When he finished his college football career at Michigan, he had the distinction of having "played more minutes for Michigan than any other player in the university's history." In a 1920 profile of Goetz, the Associated Press noted: "Perhaps his most notable distinction lies in the fact that no time has been taken out for him during any game in the four years that he has been in the Michigan machine."

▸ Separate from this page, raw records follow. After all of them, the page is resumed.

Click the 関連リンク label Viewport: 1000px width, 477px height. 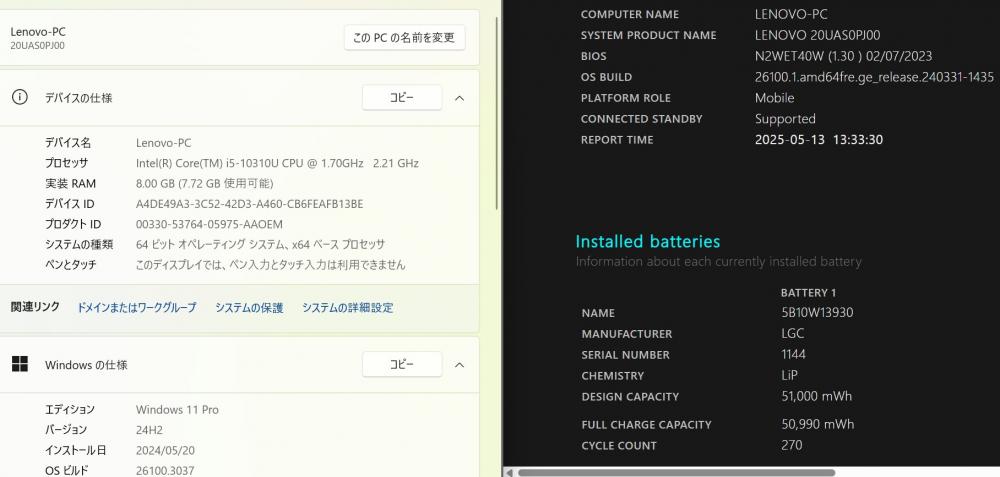tap(35, 307)
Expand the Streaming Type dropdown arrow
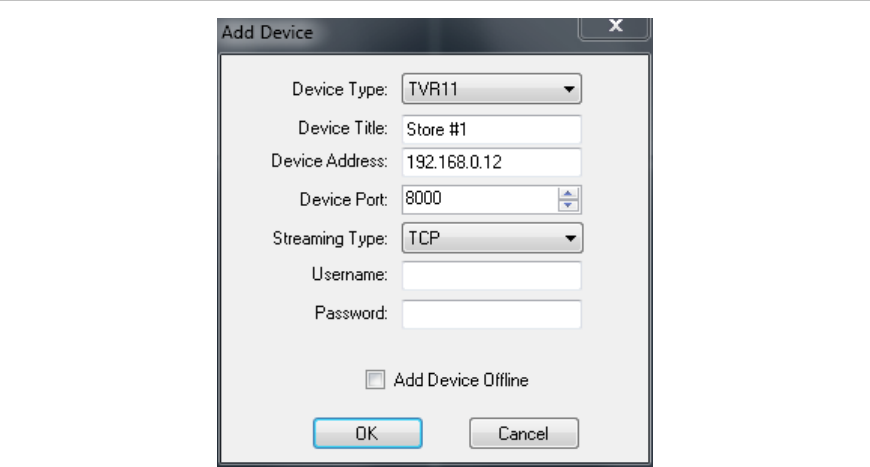 (569, 238)
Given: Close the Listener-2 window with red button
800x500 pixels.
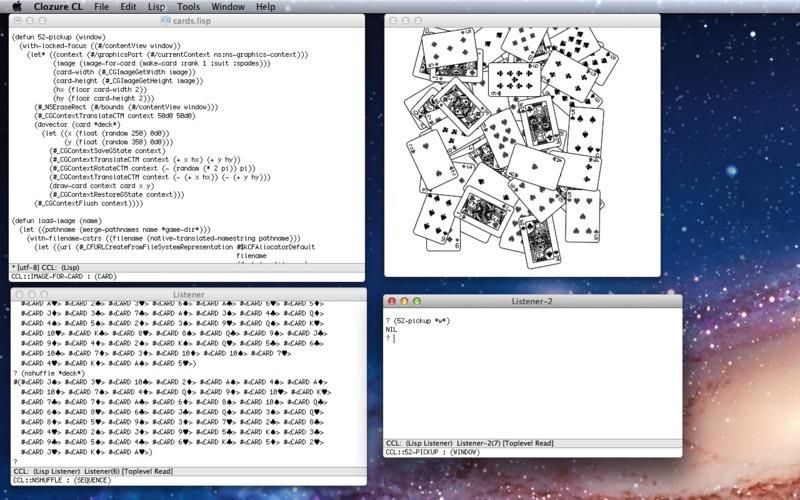Looking at the screenshot, I should point(392,301).
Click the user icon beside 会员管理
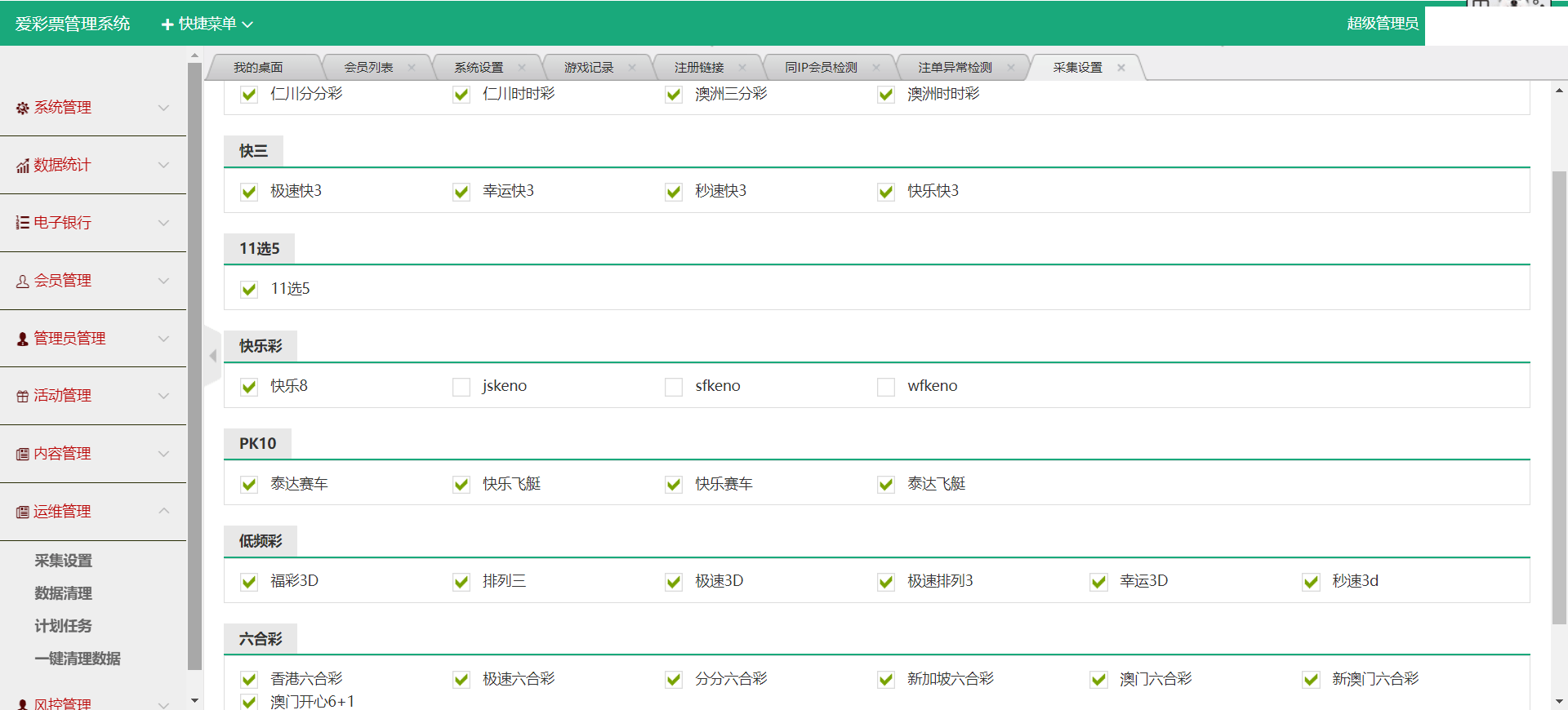Screen dimensions: 1568x710 [22, 281]
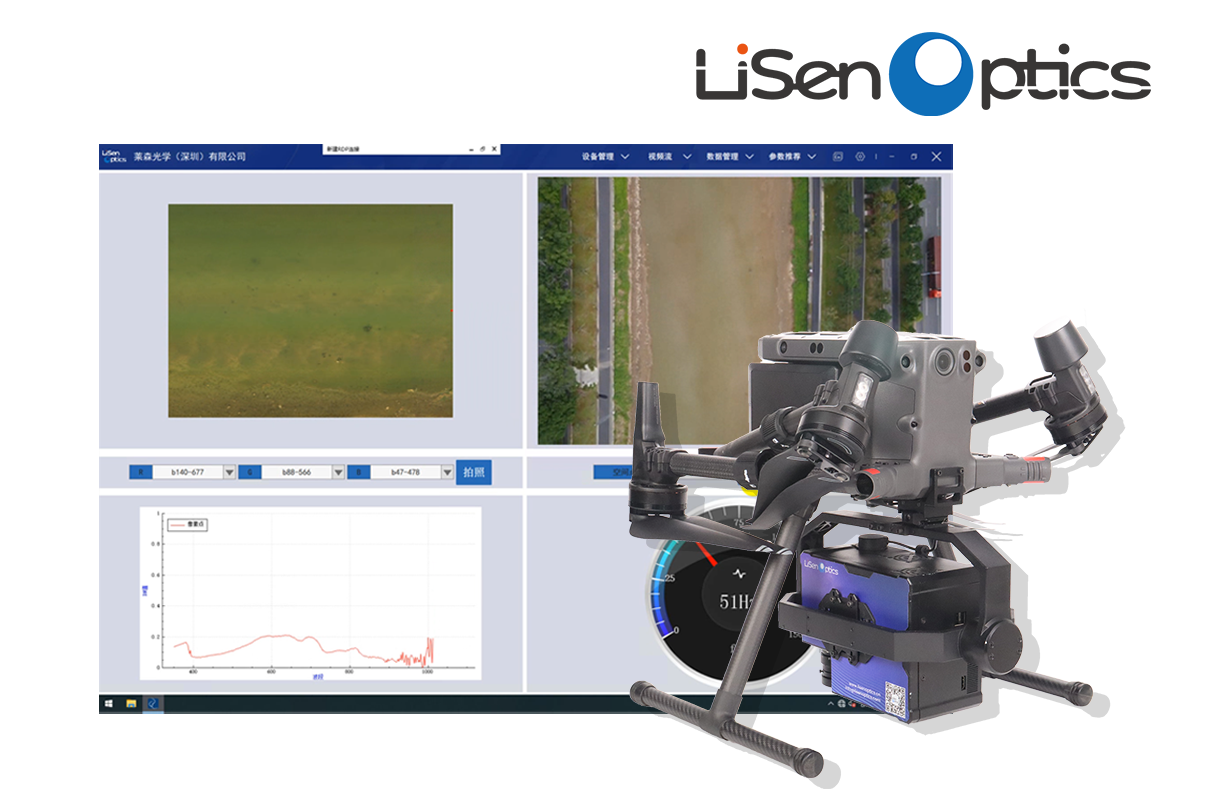Expand the R band dropdown arrow
Viewport: 1205px width, 803px height.
coord(229,472)
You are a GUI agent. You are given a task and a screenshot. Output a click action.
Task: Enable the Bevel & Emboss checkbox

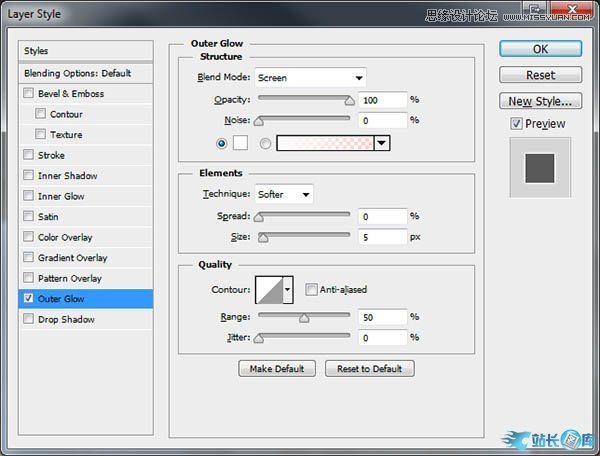[x=29, y=94]
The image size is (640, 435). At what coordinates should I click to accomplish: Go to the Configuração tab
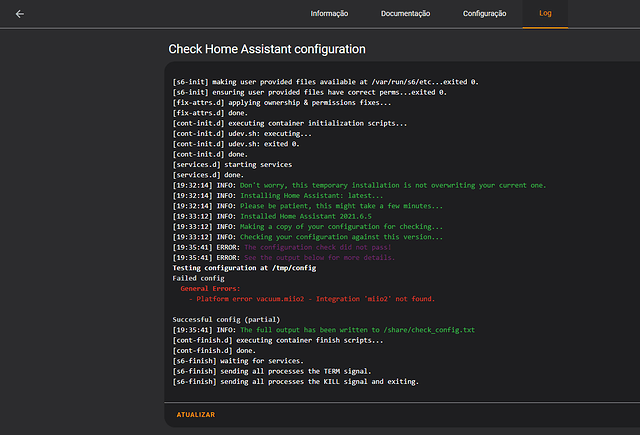click(485, 14)
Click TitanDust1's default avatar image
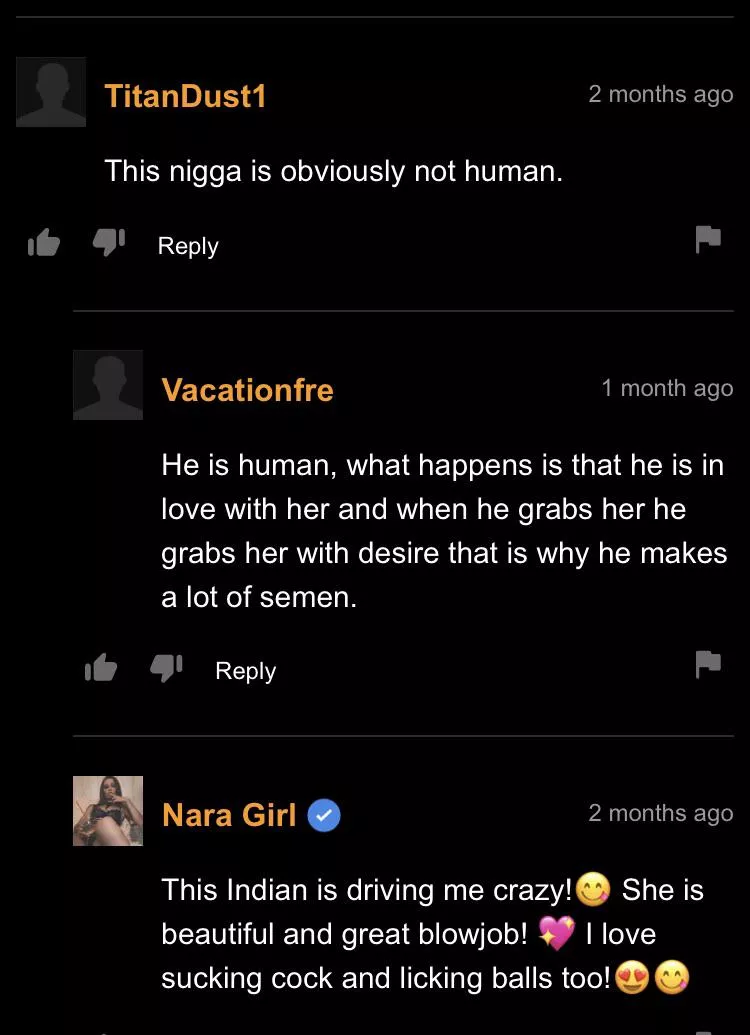Image resolution: width=750 pixels, height=1035 pixels. pyautogui.click(x=51, y=93)
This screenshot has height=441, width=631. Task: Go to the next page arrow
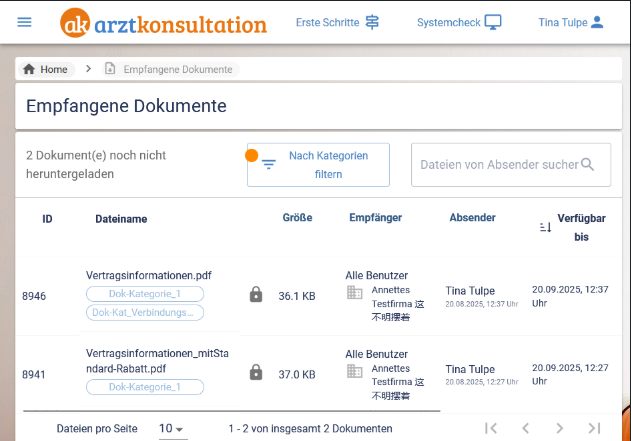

While continuing his medical school studies at Michigan, Goetz also worked as an assistant line coach under coach Fielding H. Yost during the 1921 football season.

==Professional career==
In 1922, Goetz was offered $240 a game for 10 professional football games. Goetz asked his former coach Fielding H. Yost what to do, and Yost told him he would lose his "M" if he played professional football. According to Yost, Goetz tore up the contract, and Yost told a conference of football coaches in New York, "The loss of his 'M' wasn't worth $2,400 to Angus Goetz." However, despite Yost's opinions, Goetz did later have a short run in professional football, playing nine games for the Buffalo All-Americans in 1922 and the Columbus Tigers in 1923. Goetz played professional football on the weekends while attending medical school. He later recalled, "We used to huddle in a hotel lobby before games to go over some signals. The game then wasn't like it is today."

==Medical career==
Goetz completed his internship at the University Hospital in Ann Arbor in 1924. Goetz became a leading orthopedic surgeon in Detroit. He served in World War II and returned to Detroit in 1945 where he established an orthopedic practice in downtown Detroit. He went on to become the chief of orthopedics at Detroit Receiving Hospital, and continued to practice medicine until his retirement in 1972.

==Awards and honors==
He was inducted into the Upper Peninsula Sports Hall of Fame in Marquette, Michigan in 1974. He also received the "Distinguished Alumni Award" from Sault Area High School in 1973.